Number Theory
=============

While this part of the package isn't particularly fleshed out yet, there are
a few number-theoretic functions for the analysis of scales.


Odd Limits
----------

PyTuning contains functions for finding the `odd Limit
<https://en.wikipedia.org/wiki/Limit_(music)#Odd_limit>`__ for both intervals
and scales.

We can define and interval -- say, :math:`\frac{45}{32}`, and find its odd-limit
with the following:

.. code:: python

  from pytuning.number_theory import odd_limit

  interval = sp.Rational(45,32)
  limit = odd_limit(interval)

which yields and answer of 45.

One can also find the odd limit of an entire scale with the ``find_odd_limit_for_scale()``
function:

.. code::

  from pytuning.scales import create_euler_fokker_scale
  from pytuning.number_theory import find_odd_limit_for_scale

  scale = create_euler_fokker_scale([3,5],[3,1])
  limit = find_odd_limit_for_scale(scale)

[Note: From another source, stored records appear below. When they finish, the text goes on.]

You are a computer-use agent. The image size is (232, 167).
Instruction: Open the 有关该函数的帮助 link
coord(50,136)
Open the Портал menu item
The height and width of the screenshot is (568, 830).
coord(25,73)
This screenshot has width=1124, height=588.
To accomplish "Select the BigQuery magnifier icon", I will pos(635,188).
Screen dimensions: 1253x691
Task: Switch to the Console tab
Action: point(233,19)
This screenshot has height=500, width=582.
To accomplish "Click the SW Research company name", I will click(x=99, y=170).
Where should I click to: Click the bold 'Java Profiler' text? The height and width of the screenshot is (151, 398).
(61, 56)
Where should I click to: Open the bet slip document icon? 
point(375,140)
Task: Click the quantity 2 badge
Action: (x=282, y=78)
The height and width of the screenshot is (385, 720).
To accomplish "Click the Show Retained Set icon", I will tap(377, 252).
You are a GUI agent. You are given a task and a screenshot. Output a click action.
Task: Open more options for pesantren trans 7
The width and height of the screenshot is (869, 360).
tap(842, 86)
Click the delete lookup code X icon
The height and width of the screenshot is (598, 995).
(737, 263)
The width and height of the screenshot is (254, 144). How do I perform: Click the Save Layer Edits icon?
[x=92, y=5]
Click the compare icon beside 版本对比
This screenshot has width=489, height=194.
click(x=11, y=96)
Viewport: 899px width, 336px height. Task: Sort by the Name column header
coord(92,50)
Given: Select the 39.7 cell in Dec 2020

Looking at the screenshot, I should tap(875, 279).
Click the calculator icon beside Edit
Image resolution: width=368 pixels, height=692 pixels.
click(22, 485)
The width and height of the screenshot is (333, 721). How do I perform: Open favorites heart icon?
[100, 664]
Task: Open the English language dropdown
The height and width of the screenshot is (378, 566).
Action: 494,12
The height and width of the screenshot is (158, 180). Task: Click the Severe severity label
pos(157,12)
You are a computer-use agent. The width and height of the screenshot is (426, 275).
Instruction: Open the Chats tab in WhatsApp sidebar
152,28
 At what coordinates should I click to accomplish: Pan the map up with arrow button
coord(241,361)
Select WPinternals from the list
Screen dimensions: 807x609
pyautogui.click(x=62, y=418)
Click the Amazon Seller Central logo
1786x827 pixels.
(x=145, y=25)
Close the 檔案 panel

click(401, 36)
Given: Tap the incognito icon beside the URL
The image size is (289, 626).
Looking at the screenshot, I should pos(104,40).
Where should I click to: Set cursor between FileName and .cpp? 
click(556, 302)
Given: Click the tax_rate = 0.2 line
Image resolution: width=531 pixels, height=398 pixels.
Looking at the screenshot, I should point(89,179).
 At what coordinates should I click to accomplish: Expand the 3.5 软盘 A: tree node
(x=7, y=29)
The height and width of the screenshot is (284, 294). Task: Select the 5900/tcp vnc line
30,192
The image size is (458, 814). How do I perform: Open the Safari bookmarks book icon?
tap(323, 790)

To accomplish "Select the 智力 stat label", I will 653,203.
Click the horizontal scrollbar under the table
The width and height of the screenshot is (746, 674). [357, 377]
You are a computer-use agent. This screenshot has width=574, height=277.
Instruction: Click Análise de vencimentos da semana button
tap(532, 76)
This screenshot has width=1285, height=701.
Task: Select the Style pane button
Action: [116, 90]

which yields 135. (Examining the scale:

.. math::

  \left [ 1, \quad \frac{135}{128}, \quad \frac{9}{8}, \quad \frac{5}{4},
  \quad \frac{45}{32}, \quad \frac{3}{2}, \quad \frac{27}{16},
  \quad \frac{15}{8}, \quad 2\right ]

you will see that this is the largest odd number, and is found in
the second degree.)

.. autofunction:: pytuning.number_theory.odd_limit

.. autofunction:: pytuning.number_theory.find_odd_limit_for_scale

Prime Limits
------------

One can also compute `prime limits <https://en.wikipedia.org/wiki/Limit_(music)#Prime_limit>`__
for both scales and intervals. Extending the above example, one would assume that the
Euler-Fokker scale would have a prime-limit of 5, since that's the highest prime used
in the generation, and in fact:

.. code:: python

  from pytuning.scales import create_euler_fokker_scale
  from pytuning.number_theory import find_prime_limit_for_scale

  scale = create_euler_fokker_scale([3,5],[3,1])
  limit = find_prime_limit_for_scale(scale)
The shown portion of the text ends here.